(Saved entries)
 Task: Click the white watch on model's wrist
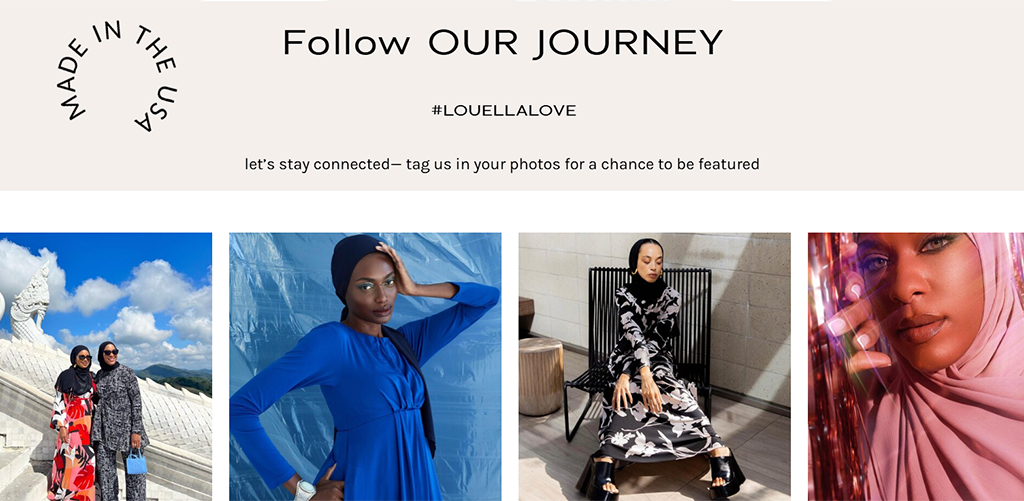305,490
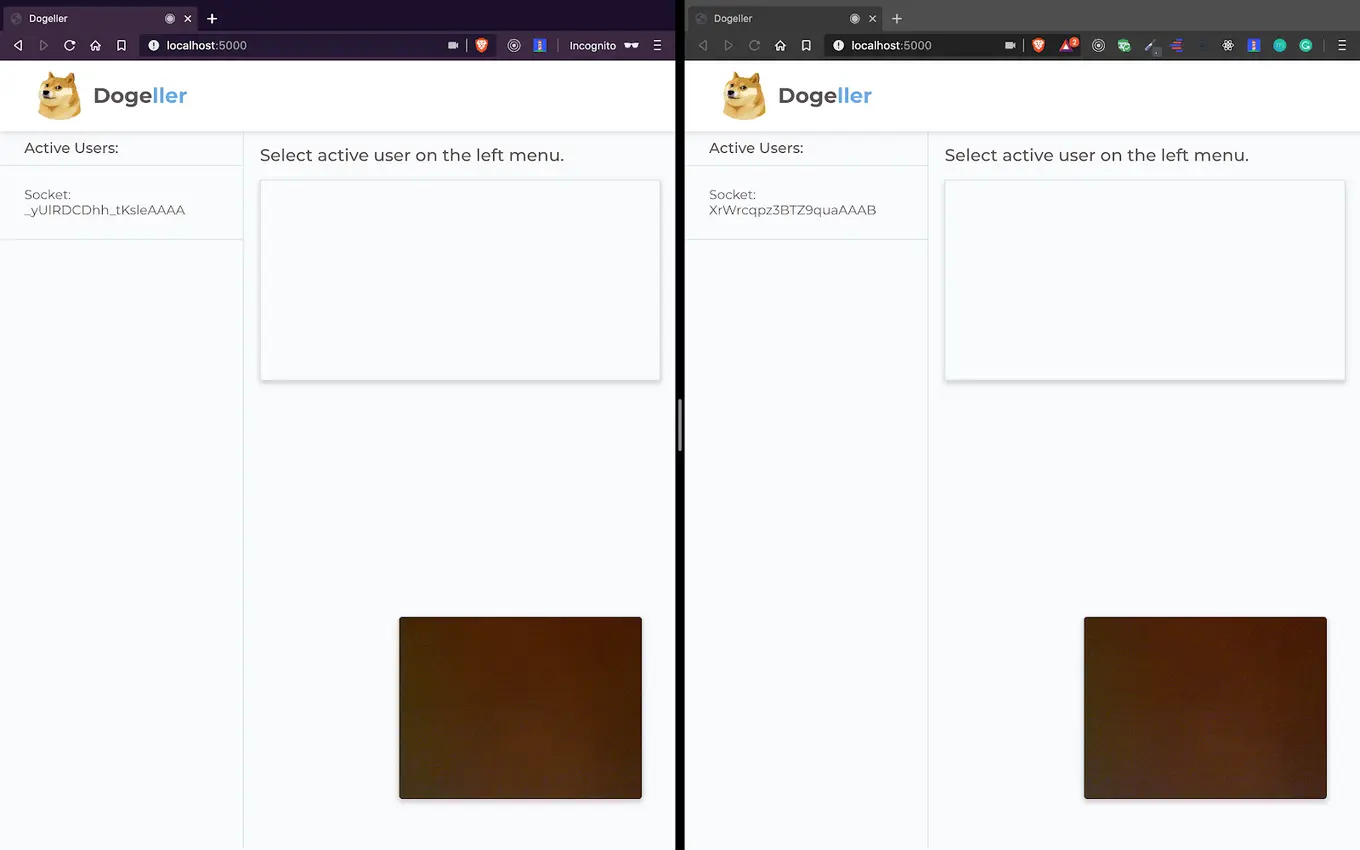Image resolution: width=1360 pixels, height=850 pixels.
Task: Open the left browser's hamburger menu
Action: coord(658,45)
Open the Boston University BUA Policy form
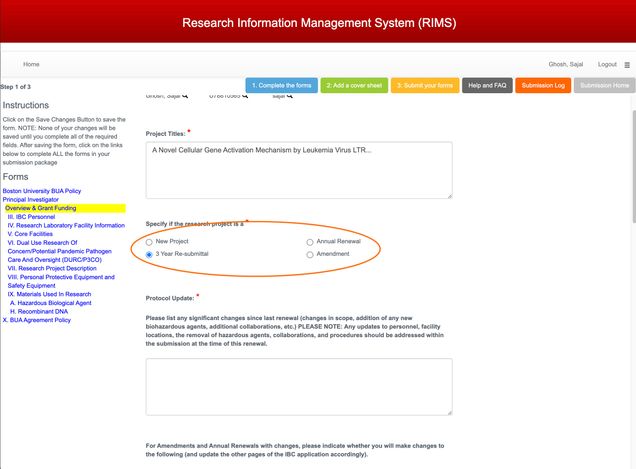636x469 pixels. [x=42, y=190]
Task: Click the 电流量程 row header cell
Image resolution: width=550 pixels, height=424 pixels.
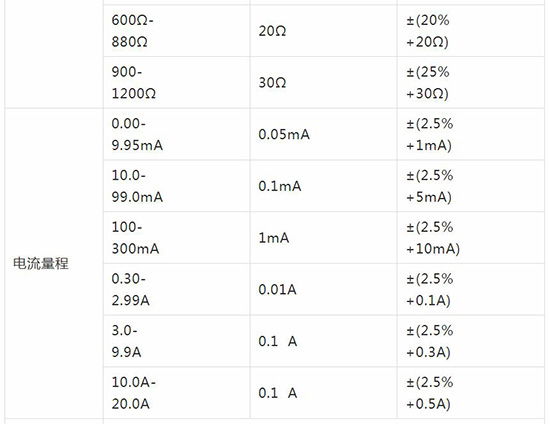Action: pyautogui.click(x=54, y=263)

→ **EXERCISE**: Please retype exactly the lines from the one containing "Image resolution: width=550" to the last line of the records above, both included, without any pictures.

→ **ANSWER TO THIS PROBLEM**:
Image resolution: width=550 pixels, height=424 pixels.
Action: pyautogui.click(x=54, y=263)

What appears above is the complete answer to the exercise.